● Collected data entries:
..............................
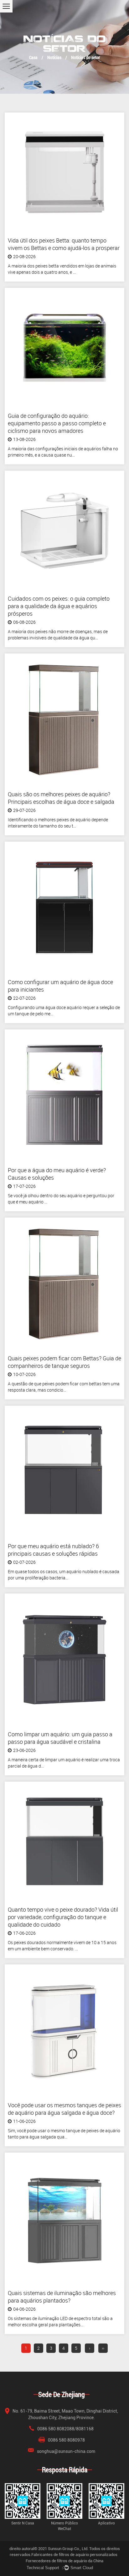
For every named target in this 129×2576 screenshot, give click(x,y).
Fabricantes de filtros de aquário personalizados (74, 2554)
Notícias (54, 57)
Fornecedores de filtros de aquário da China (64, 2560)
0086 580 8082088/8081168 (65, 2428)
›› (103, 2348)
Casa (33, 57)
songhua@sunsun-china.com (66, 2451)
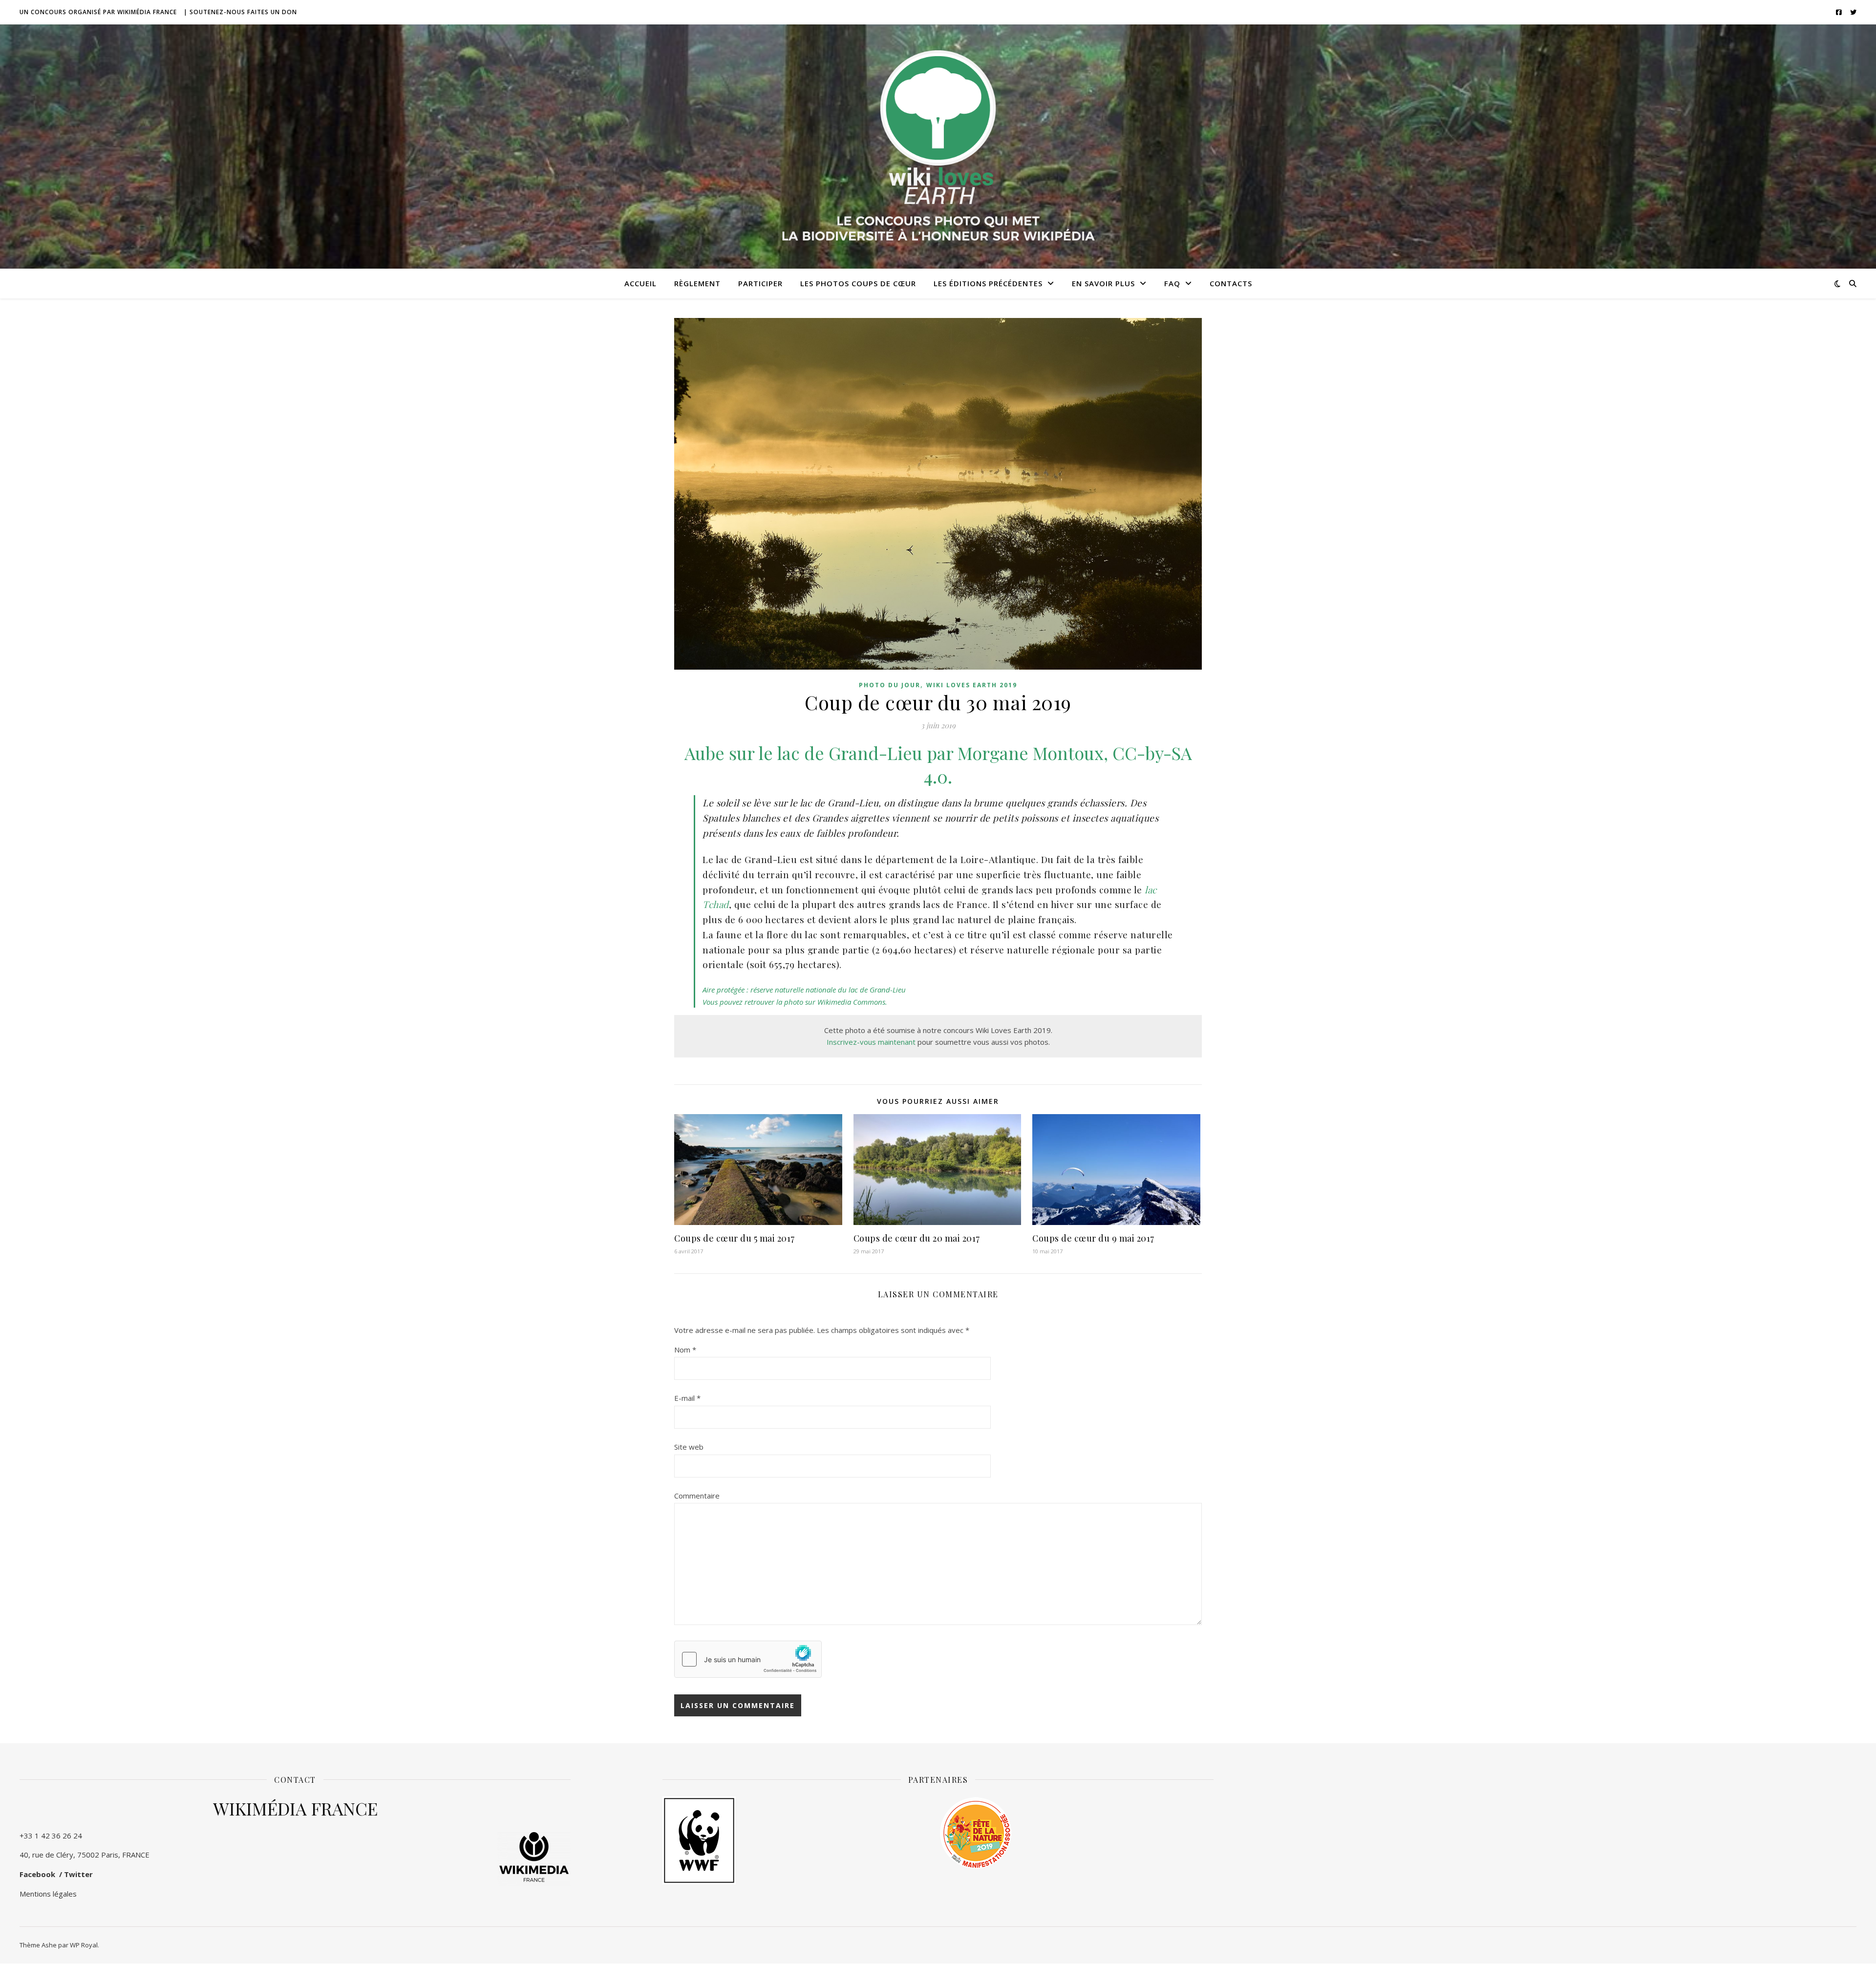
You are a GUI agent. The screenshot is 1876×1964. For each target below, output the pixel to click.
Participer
..............................
● Exercise aim:
Extract, word for word, each line from the one that contains "0086 580 8082088/8081168 (65, 2428)" through the final line of the data above. Leave the pictures out.

● Answer space:
0086 580 8082088/8081168 (65, 2428)
›› (103, 2348)
Casa (33, 57)
songhua@sunsun-china.com (66, 2451)
You are a GUI agent. The screenshot is 1876×1964. For each target below, output the pixel to click.
Participer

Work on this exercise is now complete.